A PersistentVolumeClaim (PVC) is a request for storage by a user. … Claims can request specific size and access modes (e.g., they can be mounted ReadWriteOnce, ReadOnlyMany or ReadWriteMany, see AccessModes).
We do this by creating some YAML to define the state we want.
Create a file like the one below. You can see that we allocated 10Gi on the NFS server, but we only want 1Mi of that for our test claim.
$ cat test-pvc.yml
kind: PersistentVolumeClaim
apiVersion: v1
metadata:
name: test-claim-client
annotations:
nfs.io/storage-path: "test-path" # not required, depending on whether this annotation was shown in the storage class description
spec:
storageClassName: nfs-client
accessModes:
- ReadWriteMany
resources:
requests:
storage: 1Mi
In the above we have done a few interesting things.
In the spec we defined the Storage Class we have created above.
The access mode, in this case read/write and to allow other pods to access the same storage (Many).
Also it’s size 1Mi
Now we apply it to the cluster.
$ kubectl apply -f test-pvc.yml
persistentvolumeclaim/test-claim-client created
Let’s check
$ kubectl get pvc
NAME STATUS VOLUME CAPACITY ACCESS MODES STORAGECLASS AGE
test-claim-client Bound pvc-1213d39e-b623-44db-a1f1-f3835197a212 1Mi RWX nfs-client 14s
If we look on the actual NFS server we can see it, and the UUIDs match
/data/nfs_share/ $ ls -la
total 12
drwxrwxrwx 3 root root 4096 Mar 13 13:12 .
drwxr-xr-x 7 root root 4096 Feb 26 16:08 ..
drwxrwxrwx 2 nobody nogroup 4096 Mar 13 13:11 default-test-claim-client-pvc-1213d39e-b623-44db-a1f1-f3835197a212
Let’s check inside, as we expect there is nothing there.
s -l default-test-claim-client-pvc-1213d39e-b623-44db-a1f1-f3835197a212/
total 0
Access the storage from a pod
Lets create a pod to use that and put something inside the storage.
Again, we create some yaml, to describe a pod and it’s attributes.
$ cat test-pod.yml
kind: Pod
apiVersion: v1
metadata:
name: test-pod
spec:
containers:
- name: test-pod
image: gcr.io/google_containers/busybox:1.24
command:
- "/bin/sh"
args:
- "-c"
- "touch /mnt/SUCCESS && exit 0 || exit 1"
volumeMounts:
- name: nfs-pvc
mountPath: "/mnt"
restartPolicy: "Never"
volumes:
- name: nfs-pvc
persistentVolumeClaim:
claimName: test-claim-client
I wont go into too much detail on how this pro is created, thats a whole blog post on its own.
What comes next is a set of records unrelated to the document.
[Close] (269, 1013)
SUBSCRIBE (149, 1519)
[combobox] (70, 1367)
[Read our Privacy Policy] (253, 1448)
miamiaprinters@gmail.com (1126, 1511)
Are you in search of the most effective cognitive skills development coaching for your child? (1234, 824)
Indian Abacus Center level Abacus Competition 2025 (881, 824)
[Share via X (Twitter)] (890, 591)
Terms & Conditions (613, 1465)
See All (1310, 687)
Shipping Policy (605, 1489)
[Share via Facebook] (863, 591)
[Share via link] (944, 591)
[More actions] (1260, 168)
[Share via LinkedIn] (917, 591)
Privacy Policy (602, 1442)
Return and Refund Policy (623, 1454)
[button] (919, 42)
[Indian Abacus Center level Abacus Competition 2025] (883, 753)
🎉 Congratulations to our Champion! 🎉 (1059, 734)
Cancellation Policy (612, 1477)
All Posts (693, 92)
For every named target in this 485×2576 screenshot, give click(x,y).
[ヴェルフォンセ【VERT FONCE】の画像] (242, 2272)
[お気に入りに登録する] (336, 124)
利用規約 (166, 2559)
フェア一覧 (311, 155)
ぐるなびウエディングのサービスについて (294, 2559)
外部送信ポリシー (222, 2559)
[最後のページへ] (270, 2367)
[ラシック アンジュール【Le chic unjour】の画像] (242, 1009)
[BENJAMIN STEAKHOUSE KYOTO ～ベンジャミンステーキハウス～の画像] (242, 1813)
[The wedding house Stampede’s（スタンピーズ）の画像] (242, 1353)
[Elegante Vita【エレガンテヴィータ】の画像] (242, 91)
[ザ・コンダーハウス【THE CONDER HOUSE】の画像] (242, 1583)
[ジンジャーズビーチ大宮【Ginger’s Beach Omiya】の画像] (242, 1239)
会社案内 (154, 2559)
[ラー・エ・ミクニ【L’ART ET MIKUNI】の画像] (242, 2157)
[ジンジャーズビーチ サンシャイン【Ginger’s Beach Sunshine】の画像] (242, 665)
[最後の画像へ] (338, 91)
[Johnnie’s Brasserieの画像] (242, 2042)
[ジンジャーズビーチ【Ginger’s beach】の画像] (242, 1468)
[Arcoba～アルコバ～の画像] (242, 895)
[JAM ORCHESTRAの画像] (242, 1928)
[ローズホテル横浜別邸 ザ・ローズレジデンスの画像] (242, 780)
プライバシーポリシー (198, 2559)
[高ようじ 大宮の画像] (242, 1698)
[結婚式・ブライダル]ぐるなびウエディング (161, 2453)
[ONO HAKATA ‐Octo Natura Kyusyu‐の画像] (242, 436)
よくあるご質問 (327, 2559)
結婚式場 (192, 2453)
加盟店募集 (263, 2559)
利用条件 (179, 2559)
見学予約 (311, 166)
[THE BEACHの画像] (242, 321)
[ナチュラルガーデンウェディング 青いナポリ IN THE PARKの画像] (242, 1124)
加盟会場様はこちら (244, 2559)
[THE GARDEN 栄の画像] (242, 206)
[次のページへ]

We use a small image (busybox) and get it to write a file to the pods file system. The pods filesystem has mounted within it (/mnt) our new PVC.
It will do this and exit (stop), thus the file that is written to is actually written to NFS and we should see it there.
$ kubectl apply -f test-pod.yml
pod/test-pod created
Let’s check it
$ kubectl get pods
NAME READY STATUS RESTARTS AGE
nfs-subdir-external-provisioner-76b4bc6f7d-5bjgg 1/1 Running 0 72m
test-pod 0/1 Completed 0 36s
Yes, the pod has run and completed. Let’s check the NFS share folder on the NFS server, and we can see the file was created.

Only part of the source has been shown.